The increase in blood flow seen in hyperdynamic circulation upregulates the expression of nitric oxide, which can lead to vasodilation. Vasodilation, in turn, lowers the systemic blood pressure and can create a state of relative volume depletion that drives the sympathetic nervous system, the release of vasopressin/antidiuretic hormone (ADH) in the absence of a rise in plasma osmolality, and/or the activation of the renin-angiotensin-aldosterone system, which can affect homeostasis of renal management of fluids and electrolytes. The adverse effects include, for example, hypervolemic hyponatremia despite abnormal sodium retention, abnormal free water retention, and increased total plasma volume. Impaired glomerular filtration rates and renal failure can follow as the compensatory mechanisms of the kidney fail to balance the multiple vasodilators and vasoconstrictors in play. Hepato-renal syndrome is one consequence of this adverse effect on renal function. Renal dysfunction further promotes the formation of ascites or pleural effusion driven initially by abnormal sodium and water retention. Vasodilation of cerebral capillaries and increased blood flow contribute to encephalopathy, brain edema, and even coma by promoting the diffusion of toxins that originate from the gut (e.g., ammonia) across the blood-brain barrier and by increasing the direction of flow from inside to outside the vessels. Vasodilation contributes to hypoxemia/hypoxia by increasing mixing of well-oxygenated blood and poorly-oxygenated blood in the peripheral parts of the circulation at the level of capillaries and venules that is the hallmark of hepato-pulmonary syndrome. With vasodilation driven by abnormal blood flow, the normal vasoconstriction of pulmonary regional vascular beds in response to hypoxia can be impaired. This can result in hypoxemia due to a V/Q mismatch. Abnormal blood flow leads to remodeling of blood vessels with pulmonary hypertension as a potential complication. To compensate for the vasodilation due to increased blood flow, cardiac output and heart rate are often increased in cirrhosis. When the effect is prolonged, cardiac contractile dysfunction can ensue, driven at least in part by the pro-inflammatory effects of a high output state leading to cardiac or heart failure/syndrome.

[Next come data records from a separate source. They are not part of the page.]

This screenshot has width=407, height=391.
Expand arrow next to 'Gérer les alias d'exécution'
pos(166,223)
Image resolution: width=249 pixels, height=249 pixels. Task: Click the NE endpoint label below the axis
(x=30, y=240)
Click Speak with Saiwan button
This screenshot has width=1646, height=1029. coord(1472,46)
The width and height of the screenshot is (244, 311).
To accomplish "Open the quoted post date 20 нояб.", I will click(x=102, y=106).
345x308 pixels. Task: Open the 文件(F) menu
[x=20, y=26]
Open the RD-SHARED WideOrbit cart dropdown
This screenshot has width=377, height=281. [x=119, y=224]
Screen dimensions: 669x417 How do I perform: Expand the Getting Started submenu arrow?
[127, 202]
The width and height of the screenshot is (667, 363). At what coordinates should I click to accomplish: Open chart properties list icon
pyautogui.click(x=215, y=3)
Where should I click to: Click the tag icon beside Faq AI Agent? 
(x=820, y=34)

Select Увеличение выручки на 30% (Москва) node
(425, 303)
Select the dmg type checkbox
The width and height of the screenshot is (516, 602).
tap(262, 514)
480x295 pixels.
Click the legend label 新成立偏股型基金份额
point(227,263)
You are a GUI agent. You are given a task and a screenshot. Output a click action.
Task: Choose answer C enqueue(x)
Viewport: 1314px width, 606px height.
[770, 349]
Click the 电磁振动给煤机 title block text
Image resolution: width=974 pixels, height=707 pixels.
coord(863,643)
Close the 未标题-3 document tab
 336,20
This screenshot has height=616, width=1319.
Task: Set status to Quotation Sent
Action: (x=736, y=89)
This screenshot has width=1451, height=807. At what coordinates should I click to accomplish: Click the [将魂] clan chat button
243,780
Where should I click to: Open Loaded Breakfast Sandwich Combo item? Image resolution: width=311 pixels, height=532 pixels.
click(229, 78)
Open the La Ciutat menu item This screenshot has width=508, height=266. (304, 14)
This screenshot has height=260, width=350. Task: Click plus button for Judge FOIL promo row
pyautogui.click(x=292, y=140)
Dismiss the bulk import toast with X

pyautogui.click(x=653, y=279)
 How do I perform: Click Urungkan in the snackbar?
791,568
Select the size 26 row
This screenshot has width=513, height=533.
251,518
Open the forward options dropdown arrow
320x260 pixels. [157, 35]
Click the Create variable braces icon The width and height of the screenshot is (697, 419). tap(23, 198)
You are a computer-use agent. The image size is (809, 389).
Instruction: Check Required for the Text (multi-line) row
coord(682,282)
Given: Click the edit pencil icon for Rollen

With the cause of the high blood flow not understood, the various adverse clinical consequences of hyperdynamic circulation-portal hypertension, varices and their complication of bleeding, hypoxemia, hepatopulmonary syndrome, renal dysfunctions, sodium retention, renal failure, ascites formation, encephalopathy, brain swelling, coma, and heart failure, are treated currently in a piece-meal fashion. For example, bands are placed on esophageal varices to stop or prevent variceal bleeding or a diuretic is administered to a patient with ascites. Understanding the cause of the increased blood flow could lead to novel diagnostic and therapeutic interventions in advanced liver disease and other conditions driven by similar pathophysiology.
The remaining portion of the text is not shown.